Goldman Sachs, Macquarie, and some hedge funds have boosted physical trading and options trades in uranium amid soaring prices, as many countries look to increase nuclear power generation to meet their climate goals while reducing the need of fossil fuel imports.   

Goldman has been increasing trade in physical uranium and has created a derivative of uranium trading by writing options on physical uranium for hedge funds, sources at hedge funds and the trading industry familiar with the deals have told Reuters.

While investment banking giant Goldman Sachs is mostly doing business with hedge funds and other financial clients, Macquarie has been stepping up trading uranium output from miners, a source who has done business with both banks told Reuters.

Uranium is in a bull market as many economies look to use more nuclear power generation in a renaissance for the technology after the energy crisis and the Russian invasion of Ukraine.

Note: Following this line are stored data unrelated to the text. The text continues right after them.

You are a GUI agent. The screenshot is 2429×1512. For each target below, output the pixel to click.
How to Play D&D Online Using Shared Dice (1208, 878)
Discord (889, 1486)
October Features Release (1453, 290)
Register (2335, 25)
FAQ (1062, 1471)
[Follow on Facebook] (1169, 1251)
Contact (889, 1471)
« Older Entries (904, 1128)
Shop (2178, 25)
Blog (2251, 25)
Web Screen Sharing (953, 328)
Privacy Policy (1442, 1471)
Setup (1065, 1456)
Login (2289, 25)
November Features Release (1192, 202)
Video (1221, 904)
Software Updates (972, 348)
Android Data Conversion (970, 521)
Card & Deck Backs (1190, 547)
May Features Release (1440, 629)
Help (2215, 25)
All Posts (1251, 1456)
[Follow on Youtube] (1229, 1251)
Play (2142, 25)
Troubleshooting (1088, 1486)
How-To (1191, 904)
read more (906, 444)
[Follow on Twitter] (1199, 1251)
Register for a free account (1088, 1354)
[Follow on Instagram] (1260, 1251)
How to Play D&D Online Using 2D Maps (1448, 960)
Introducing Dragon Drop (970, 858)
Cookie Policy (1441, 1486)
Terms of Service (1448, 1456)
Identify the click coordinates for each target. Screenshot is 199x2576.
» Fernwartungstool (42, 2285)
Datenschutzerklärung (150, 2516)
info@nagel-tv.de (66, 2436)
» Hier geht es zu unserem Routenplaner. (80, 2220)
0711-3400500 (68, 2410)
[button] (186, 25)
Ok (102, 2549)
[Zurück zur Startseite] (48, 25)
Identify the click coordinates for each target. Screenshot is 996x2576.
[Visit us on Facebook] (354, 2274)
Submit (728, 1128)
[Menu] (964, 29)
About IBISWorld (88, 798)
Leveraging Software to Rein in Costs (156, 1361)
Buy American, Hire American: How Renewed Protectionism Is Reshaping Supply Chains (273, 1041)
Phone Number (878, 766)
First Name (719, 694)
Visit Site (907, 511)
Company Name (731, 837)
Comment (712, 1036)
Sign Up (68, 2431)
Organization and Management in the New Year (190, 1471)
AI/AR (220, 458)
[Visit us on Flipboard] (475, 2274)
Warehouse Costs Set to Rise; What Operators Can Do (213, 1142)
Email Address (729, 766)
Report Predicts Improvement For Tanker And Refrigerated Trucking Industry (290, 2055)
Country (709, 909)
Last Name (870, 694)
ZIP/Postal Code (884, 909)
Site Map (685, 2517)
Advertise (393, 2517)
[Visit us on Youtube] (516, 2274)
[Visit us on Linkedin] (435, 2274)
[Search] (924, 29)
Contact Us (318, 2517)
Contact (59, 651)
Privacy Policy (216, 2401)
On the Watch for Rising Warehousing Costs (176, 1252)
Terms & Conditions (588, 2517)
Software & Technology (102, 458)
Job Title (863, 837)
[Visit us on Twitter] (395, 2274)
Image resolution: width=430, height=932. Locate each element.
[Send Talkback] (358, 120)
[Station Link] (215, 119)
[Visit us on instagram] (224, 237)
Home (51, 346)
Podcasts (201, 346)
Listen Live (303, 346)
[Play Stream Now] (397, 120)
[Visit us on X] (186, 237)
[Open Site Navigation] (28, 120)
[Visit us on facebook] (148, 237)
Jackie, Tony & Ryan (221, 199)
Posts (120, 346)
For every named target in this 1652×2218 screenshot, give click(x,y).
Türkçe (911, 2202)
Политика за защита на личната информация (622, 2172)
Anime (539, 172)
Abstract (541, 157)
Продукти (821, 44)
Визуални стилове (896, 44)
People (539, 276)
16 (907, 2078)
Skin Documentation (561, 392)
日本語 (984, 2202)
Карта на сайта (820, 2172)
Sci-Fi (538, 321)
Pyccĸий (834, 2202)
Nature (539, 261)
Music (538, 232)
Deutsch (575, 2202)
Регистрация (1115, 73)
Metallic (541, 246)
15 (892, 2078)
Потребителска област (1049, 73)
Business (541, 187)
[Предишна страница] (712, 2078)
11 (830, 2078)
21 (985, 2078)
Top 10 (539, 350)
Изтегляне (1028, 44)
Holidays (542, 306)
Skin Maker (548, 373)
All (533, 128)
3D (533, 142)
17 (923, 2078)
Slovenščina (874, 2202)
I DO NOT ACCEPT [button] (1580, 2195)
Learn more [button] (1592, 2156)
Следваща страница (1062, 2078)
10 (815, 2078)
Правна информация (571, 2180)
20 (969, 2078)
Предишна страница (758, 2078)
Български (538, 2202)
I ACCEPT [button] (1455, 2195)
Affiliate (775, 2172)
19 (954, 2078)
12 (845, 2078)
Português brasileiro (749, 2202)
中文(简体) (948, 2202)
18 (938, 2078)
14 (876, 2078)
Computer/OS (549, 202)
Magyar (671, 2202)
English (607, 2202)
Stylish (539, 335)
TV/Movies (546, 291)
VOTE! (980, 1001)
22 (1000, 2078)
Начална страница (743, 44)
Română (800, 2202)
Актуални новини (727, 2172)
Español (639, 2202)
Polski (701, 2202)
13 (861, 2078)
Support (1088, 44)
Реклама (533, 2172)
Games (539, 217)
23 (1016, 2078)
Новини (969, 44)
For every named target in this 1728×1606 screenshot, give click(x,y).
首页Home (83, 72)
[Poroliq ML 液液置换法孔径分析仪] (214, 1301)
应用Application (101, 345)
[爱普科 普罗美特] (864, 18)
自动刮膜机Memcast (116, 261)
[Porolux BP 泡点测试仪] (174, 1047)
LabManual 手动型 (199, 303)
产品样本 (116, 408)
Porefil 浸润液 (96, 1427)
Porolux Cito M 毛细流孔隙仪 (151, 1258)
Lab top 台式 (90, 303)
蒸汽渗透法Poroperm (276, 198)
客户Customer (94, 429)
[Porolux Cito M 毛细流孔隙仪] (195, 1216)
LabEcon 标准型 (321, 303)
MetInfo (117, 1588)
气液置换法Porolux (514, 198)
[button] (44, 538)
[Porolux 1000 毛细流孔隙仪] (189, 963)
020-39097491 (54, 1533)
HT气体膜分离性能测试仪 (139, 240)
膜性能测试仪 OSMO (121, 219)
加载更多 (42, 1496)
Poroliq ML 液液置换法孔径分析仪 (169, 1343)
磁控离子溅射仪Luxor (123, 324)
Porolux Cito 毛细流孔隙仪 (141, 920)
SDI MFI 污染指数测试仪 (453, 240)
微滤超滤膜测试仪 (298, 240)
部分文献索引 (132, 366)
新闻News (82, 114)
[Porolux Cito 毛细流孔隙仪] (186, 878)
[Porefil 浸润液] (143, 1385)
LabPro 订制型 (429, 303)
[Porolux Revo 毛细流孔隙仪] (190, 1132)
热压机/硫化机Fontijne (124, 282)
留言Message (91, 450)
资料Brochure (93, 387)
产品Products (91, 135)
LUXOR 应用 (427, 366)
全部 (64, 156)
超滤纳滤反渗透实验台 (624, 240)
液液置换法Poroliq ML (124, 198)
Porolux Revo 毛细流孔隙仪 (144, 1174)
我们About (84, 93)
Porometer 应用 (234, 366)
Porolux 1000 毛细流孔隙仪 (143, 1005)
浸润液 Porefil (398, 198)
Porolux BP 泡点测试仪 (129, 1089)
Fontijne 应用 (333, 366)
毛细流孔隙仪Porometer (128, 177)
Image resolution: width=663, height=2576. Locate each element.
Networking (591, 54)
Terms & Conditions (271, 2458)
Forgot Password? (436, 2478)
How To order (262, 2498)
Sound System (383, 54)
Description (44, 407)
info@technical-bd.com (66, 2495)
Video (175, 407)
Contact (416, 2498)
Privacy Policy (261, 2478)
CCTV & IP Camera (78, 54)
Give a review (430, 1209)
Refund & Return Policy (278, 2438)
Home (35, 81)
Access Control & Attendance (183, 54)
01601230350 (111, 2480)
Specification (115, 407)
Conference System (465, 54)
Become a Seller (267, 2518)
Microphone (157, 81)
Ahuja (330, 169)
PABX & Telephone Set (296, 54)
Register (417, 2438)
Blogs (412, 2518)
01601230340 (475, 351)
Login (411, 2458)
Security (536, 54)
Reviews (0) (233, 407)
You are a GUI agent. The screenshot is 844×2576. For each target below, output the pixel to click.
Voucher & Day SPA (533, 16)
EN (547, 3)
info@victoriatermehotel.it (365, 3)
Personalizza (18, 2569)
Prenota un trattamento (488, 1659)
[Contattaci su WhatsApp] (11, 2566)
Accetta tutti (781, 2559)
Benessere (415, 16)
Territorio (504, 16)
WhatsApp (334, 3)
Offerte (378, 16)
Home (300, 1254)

At the COP28 climate summit at the end of last year, the United States and 21 other countries pledged to triple nuclear energy capacities by 2050, saying incorporating more nuclear power in their energy mix is critical for achieving their net zero goals in the coming decades.   

“The Declaration recognizes the key role of nuclear energy in achieving global net-zero greenhouse gas emissions by 2050 and keeping the 1.5-degree Celsius goal within reach,” the U.S. Department of State said.

As a result of the nuclear energy resurgence, uranium prices spiked early this year to a 16-year high after Kazatomprom—the largest uranium miner in the world—said in January that sulfuric acid shortages and construction delays at newly discovered deposits could lead to the company missing production targets—challenges that could remain into next year. 

Uranium prices have doubled over the past year to over $100 per pound amid tighter supply, and Western miners seek to boost output.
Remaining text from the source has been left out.